→ TASKS TO PERFORM
A) According to the article on cica, what two other names is Centella asiatica known by?
B) Carry on the article about the Korean skincare ingredient cica from its last sentence.

BEGIN GIVEN PASSAGE

Disclosure: This article contains affiliate links. SeoulGlowClub may earn a commission at no extra cost to you. Full disclosure below.

While the internet chases the next glass-skin hack, one Korean ingredient has quietly become the thing everyone reaches for when their skin is unhappy: cica. Short for Centella asiatica (also called tiger grass or gotu kola), cica is K-beauty's go-to "calm-down" hero — and in 2026 it's more entrenched than ever, showing up in toners, ampoules, masks, and creams aimed at red-looking, sensitised, over-exfoliated skin. It isn't a flashy trend; it's the ingredient that survives every trend. Here's why.


What Cica Actually Is

Centella asiatica is a herb long used in traditional skincare, prized in cosmetics for compounds (often grouped as "centella extract" or its isolated components like madecassoside) associated with a soothing, comforting effect on the skin's surface. In Korean formulas it's used to support the look and feel of calmer, less-red, more-comfortable skin — especially after sun, shaving, strong actives, or general irritation.

END GIVEN PASSAGE
BEGIN DATA LISTING

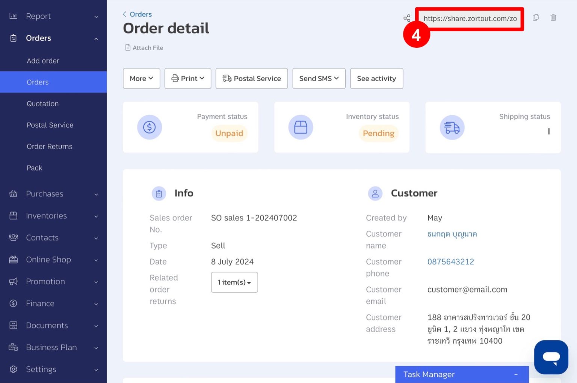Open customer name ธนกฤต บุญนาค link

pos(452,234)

END DATA LISTING
BEGIN DATA LISTING

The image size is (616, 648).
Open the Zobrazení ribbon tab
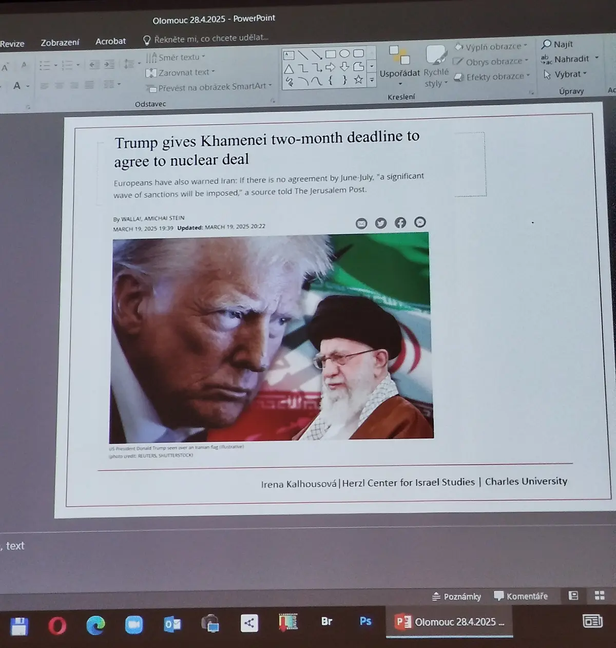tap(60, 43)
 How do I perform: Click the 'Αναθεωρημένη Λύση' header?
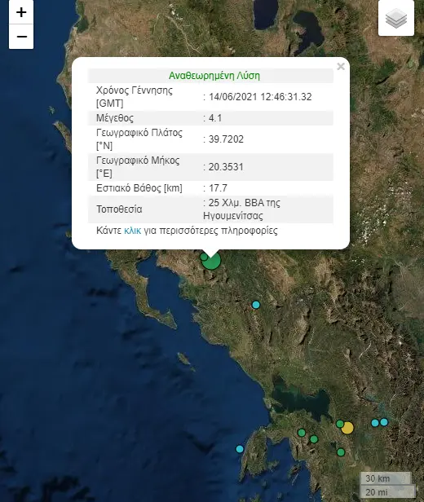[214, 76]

END DATA LISTING

→ ANSWERS TO THE EXERCISES
A) Tiger grass and gotu kola.

B)
Important and honest: cica is a cosmetic soothing ingredient, not a medicine. It supports comfortable, healthy-looking skin; it does not treat eczema, rosacea, or any medical condition. If your skin is genuinely inflamed or broken out in a way that worries you, that's a doctor's call, not a toner's.


Why It's Surging Again in 2026

Three reasons cica keeps winning. First, routines got aggressive — years of retinal, acids, and vitamin C left a lot of people with stressed, sensitised barriers, and cica is the obvious recovery step. Second, "barrier repair" is the dominant skincare conversation, and cica slots neatly into that story. Third, Korean brands simply make the best versions — affordable, well-formulated, and available in every texture from watery toner to rich cream. It's the ingredient TikTok reaches for the moment someone's skin "freaks out."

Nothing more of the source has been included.